PASSAGE:

^^^^^^^^

Read Me

Description of replication files for

"Identification of Time-Inconsistent Models: The Case of Insecticide Treated Nets"

by Aprajit Mahajan, Christian Michel, and Alessandro Tarozzi

Overview

The replication package includes (1) Data, in Stata (.dta) and Matlab (.mat, .csv) readable format; (2) Stata and Matlab codes to reproduce all results. We construct the variables included in the replication file from data collected during field work for the evaluation of a program of insecticide treated bed nets (ITNs) delivered for free or sold at market prices, see Tarozzi et al. (2014). The replication package includes both the data directly used in the reduced form and structural estimation, as well as the source data used to construct the variables.

To protect privacy, we have dropped all names of individuals as well as villages from the data, so all identifiers do not correspond to any recognizable ID.

We provide separate instructions for:

  1. Replicating Figure 1 and Tables 1 and 2 (done in Stata)
  2. Replicating Tables 3-5 (done in Matlab)
  3. Replicating the Appendix tables (done in Matlab)

Data Availability and Citations

All data files are included in the replication package and are publicly available at: https://doi.org/10.5281/zenodo.15699365

Data Citations

Primary Replication Data

Mahajan, Aprajit; Michel, Christian; Tarozzi, Alessandro (2025), "Replication Data for: Identification of Time-Inconsistent Models: The Case of Insecticide Treated Nets", Zenodo, V1, https://doi.org/10.5281/zenodo.15699365

Original Data Collection

Tarozzi, Alessandro, Aprajit Mahajan, Brian Blackburn, Dan Kopf, Lakshmi Krishnan, and Joanne Yoong. 2014. "Micro-loans, bednets and malaria: Evidence from a randomized controlled trial in Orissa (India)." American Economic Review 104(7): 1909-1941. https://doi.org/10.1257/aer.104.7.1909

See the separate Data Availability Statement for detailed information about data sources, access procedures, and citations.

Data Sources Summary

Data Name Data Files
ITN Field Experiment - Baseline Data hhinfo_bl.dta
ITN Field Experiment - Follow-up Data hhinfo_fup.dta
Malaria Biomarker Data panel_biomarkers.dta
Individual Roster Data data_01_roster.dta
Time Preference Survey Data data_08_timediscount.dta
Analysis-Ready Data (Stata) data_mahajan_et_al.dta
Analysis-Ready Data (Matlab) data_mahajan_et_al_matlab.csv

Computational Requirements

Software Requirements

MATLAB

  • Version: MATLAB 9.9.0.1592791 (R2020b) Update 5
  • Required Toolboxes:
    • Econometrics Toolbox (Version 5.5 )
    • Global Optimization Toolbox (Version 4.4)
    • Optimization Toolbox (Version 9.0)
    • Statistics and Machine Learning Toolbox (Version 12.0)
    • Symbolic Math Toolbox (Version 8.6)

Stata

  • Version: Stata 14 (for Figure 1 and Tables 1-2)

LaTeX (Optional)

^^^^^^^^

LISTED ENTRIES:

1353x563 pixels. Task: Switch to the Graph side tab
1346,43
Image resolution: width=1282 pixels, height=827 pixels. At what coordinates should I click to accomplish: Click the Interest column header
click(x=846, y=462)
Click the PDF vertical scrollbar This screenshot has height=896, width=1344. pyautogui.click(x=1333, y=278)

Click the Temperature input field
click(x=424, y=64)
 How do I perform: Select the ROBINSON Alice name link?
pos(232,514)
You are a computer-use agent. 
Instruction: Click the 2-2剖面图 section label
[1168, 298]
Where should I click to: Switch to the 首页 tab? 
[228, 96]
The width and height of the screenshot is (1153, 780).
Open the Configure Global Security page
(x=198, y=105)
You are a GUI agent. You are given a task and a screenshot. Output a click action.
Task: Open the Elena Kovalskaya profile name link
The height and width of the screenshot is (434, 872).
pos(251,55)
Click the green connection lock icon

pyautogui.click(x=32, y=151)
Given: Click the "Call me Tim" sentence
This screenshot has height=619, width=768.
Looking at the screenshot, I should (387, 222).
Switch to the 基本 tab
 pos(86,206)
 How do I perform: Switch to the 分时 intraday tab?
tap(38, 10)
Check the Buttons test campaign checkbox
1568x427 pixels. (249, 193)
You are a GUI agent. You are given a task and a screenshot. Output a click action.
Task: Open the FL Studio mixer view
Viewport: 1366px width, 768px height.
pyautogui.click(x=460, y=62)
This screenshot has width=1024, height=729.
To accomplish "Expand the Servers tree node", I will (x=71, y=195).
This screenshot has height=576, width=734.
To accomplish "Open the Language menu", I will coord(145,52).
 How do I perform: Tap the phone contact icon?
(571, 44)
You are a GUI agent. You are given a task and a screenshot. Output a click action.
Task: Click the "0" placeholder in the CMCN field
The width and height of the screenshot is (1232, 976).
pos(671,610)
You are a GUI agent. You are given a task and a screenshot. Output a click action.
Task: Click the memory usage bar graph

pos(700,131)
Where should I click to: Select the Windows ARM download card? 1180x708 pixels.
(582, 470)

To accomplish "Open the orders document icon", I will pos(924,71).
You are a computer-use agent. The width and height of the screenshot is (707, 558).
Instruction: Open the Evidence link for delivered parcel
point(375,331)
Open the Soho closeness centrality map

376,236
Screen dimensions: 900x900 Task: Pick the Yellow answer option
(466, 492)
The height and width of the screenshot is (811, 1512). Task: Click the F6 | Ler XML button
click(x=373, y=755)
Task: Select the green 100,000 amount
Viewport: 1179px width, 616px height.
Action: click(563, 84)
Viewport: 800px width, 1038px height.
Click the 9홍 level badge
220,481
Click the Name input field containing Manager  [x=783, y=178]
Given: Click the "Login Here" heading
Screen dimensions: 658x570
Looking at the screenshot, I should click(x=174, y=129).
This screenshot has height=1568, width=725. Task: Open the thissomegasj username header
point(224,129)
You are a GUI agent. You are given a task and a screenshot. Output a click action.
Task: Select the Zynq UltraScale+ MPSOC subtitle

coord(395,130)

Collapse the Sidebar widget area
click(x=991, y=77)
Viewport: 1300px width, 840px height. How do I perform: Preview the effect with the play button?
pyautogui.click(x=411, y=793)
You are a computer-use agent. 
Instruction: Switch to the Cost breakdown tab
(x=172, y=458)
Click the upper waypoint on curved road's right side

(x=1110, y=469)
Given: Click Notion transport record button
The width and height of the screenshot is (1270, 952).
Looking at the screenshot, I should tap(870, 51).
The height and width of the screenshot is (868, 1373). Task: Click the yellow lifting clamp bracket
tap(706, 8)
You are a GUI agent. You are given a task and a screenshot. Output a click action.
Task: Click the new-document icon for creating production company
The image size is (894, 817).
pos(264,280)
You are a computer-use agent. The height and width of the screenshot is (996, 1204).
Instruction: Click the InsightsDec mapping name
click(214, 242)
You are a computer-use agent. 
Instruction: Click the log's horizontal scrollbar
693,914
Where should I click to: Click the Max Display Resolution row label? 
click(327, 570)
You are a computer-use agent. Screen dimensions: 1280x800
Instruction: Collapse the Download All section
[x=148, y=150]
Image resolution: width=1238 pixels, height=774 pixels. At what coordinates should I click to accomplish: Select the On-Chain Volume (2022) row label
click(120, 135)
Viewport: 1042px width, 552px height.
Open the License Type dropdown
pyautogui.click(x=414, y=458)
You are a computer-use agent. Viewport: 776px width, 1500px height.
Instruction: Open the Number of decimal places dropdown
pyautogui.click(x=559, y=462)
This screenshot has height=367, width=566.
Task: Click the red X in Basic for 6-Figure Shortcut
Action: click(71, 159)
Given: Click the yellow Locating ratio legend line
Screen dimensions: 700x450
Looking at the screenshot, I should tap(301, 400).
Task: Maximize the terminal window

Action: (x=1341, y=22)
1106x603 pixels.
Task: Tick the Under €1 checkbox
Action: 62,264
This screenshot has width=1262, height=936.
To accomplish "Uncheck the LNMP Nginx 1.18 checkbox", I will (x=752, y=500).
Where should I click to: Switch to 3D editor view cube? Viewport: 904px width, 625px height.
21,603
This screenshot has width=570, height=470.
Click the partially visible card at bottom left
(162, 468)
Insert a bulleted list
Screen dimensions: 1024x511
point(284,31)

^^^^^^^^

DIRECTIVES:
[A] Using the replication Read Me, decide whether each statement agrees with it. Answer yes or no for each, and quote the words that decide it.
(i) The names of villages were kept in the data.
(ii) Tables 3-5 are replicated in Stata.
(iii) Stata 14 is the version listed for Figure 1 and Tables 1-2.
[B] Extend the replication Read Me beyond its final line, "LaTeX (Optional)".

RESPONSES FOR EACH TASK:
[A]
(i) No: "we have dropped all names of individuals as well as villages from the data"
(ii) No: "Replicating Tables 3-5 (done in Matlab)"
(iii) Yes: "Version: Stata 14 (for Figure 1 and Tables 1-2)"

[B]
  • Required for: Formatted table output from MATLAB code
  • Dependencies: Standard LaTeX installation with packages: amsmath, booktabs, pdflscape, geometry
  • Note: If LaTeX is not available, MATLAB code will still run but formatted tables will not be generated

Operating System Requirements

  • Tested on: Linux (Ubuntu)
  • LaTeX compilation: Works on \*nix environments and macOS with appropriate LaTeX dependencies

Hardware Requirements

  • Minimum RAM: 8GB (16GB recommended)
  • Processor: Multi-core processor recommended for optimization routines
  • Storage: Approximately 2GB of free space for temporary files and output

Runtime Information

  • Figure 1 and Tables 1-2: Approximately 5-10 minutes
  • Tables 3-5: Approximately 1-2 hours (depending on hardware)
  • Appendix Tables: Approximately 2-3 hours

Additional Notes

  • Random number generation is seeded for reproducibility where applicable
  • Directory structure: Code expects basedir/temp and basedir/outputdata directories to exist
  • The basedir variable should be set in setdirectories.m and not overwritten in subsequent files

Numerical Reproducibility Across Computational Environments

All Linux systems with MATLAB R2022a or earlier using CNR branch AVX produce numerically identical results to our original submission, regardless of toolbox versions or specific MATLAB release within that range.

Instructions for Exact Replication on Linux

  • Step 1: Check Your Current MKL Configuration

    Start MATLAB and run:

    version -blas
    

    Look for the CNR branch in the output:

    • CNR branch AVX → Will produce exact replication
  • Step 2: Force AVX Instruction Set (if needed and if MATLAB ≤ R2022a)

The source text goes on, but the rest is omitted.